Ce sont deux solutions qui, quelle que soit celle qui aura obtenu l’adhésion de ceux qui doivent en décider, poursuivent le même but, celui de poser un acte fort vers la réalisation de l’unité nécessaire au sein de l’armée, condition sine qua non d’une transition réussie et d’une lutte efficace contre le terrorisme. La situation actuelle du Burkina Faso, pour des raisons politiques qui n’ont aucun sens ni aucune valeur, ne peut lui permettre de laisser inactives de la défense nationale des personnalités d’une telle envergure nationale et internationale affirmée et reconnue.
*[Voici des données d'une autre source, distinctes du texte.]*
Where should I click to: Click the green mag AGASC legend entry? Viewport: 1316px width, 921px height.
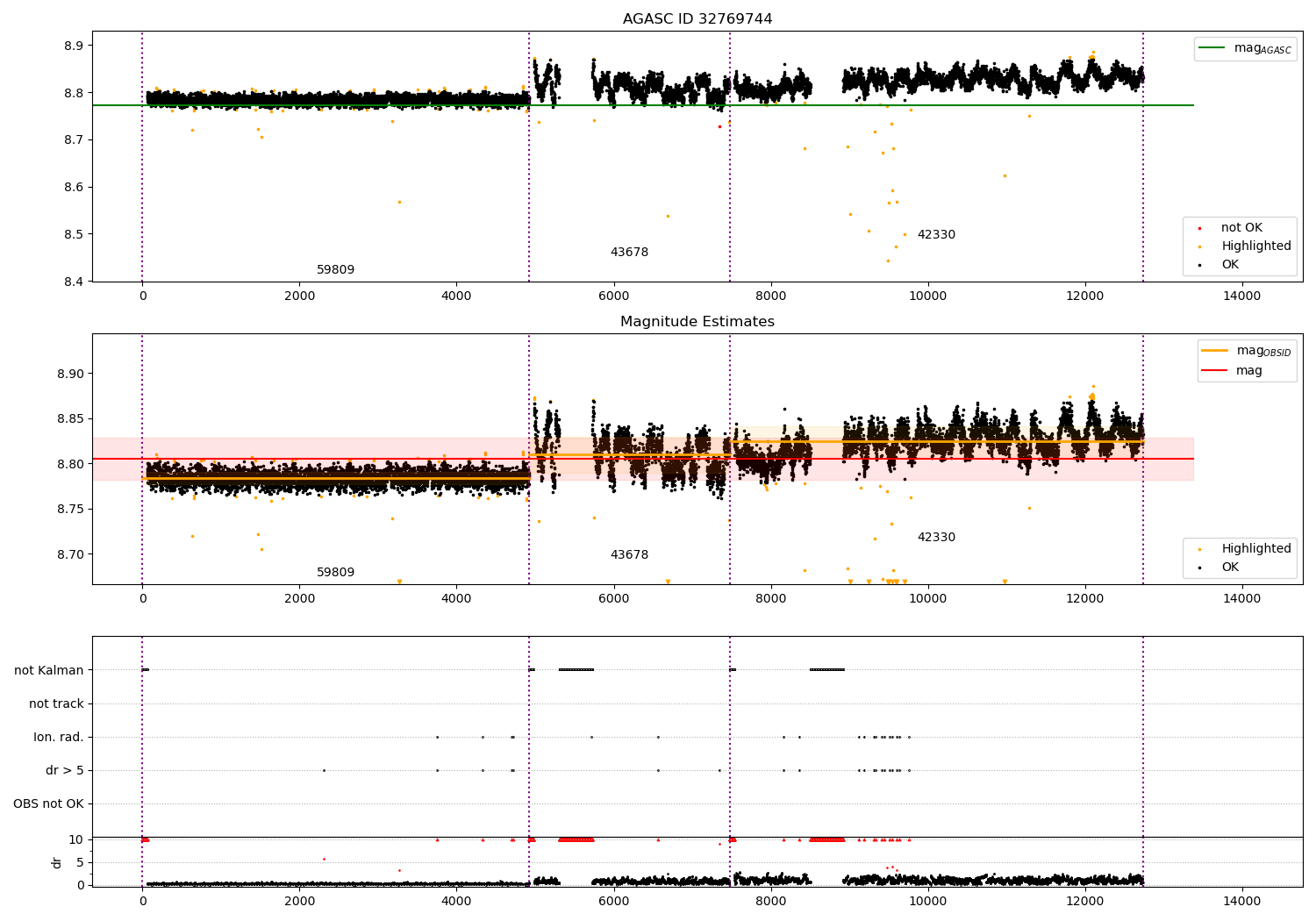(1245, 48)
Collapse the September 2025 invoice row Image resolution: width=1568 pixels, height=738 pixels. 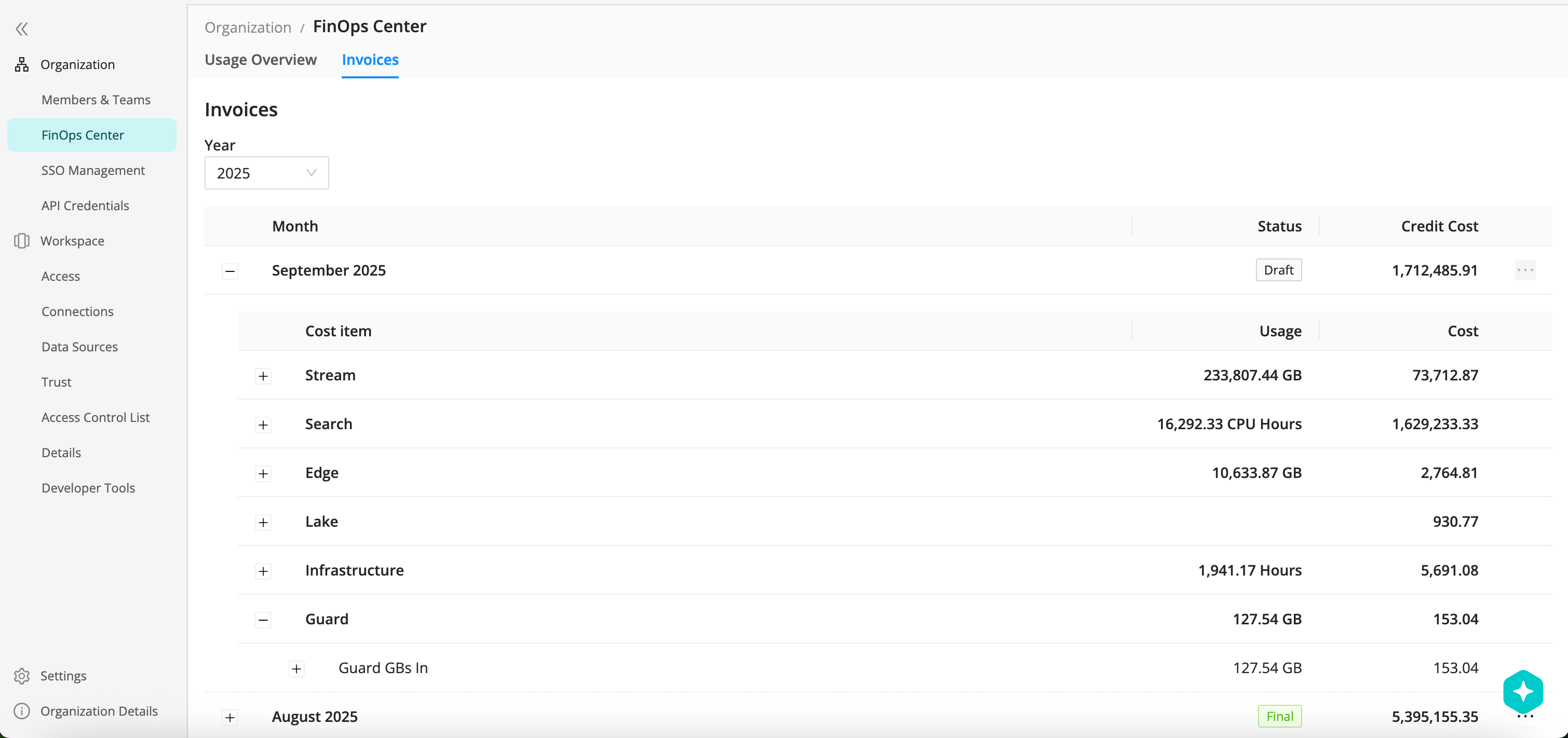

Loin de moi l’idée de donner ma caution à tout pouvoir de la force quel qu’il soit. Il s’agit de prendre acte de ce qui se passe et, par ricochet, de réfléchir à ce qui s’est passé , car ce sont des Burkinabè qui sont concernés. Il ne peut pas y avoir une justice à deux vitesses pour des faits similaires, et il n’y a pas de petite injustice. Par conséquent, on ne peut pas mieux conseiller le Président TRAORE en lui faisant comprendre que la situation des condamnés pour le putsch de septembre 2015 est désormais un non-sens judiciaire et une aberration politique auxquels il faut trouver une solution adéquate. La solution est d’autant plus facile à trouver que ce putsch de septembre 2015 fut l’objet d’une surenchère politique dans une atmosphère de chasse aux sorcières sous une gouvernance de la vengeance. Aussi, le procès qui en suivi a-t-il souffert de partialité et de décisions arbitraires. Dans la mesure où il s’agit de militaires et de personnalités importantes du pays, il est temps de retirer l’étau qui pèse sur eux et de leur donner la possibilité de s’engager sans réserve et sans restriction dans la lutte contre le terrorisme. « Nul n’est prophète en son pays », dit la sagesse. Il appartient au Président TRAORE non pas de démentir ce dicton, mais de lui mettre un bémol. Il s’agit de faire l’union de tous les burkinabè.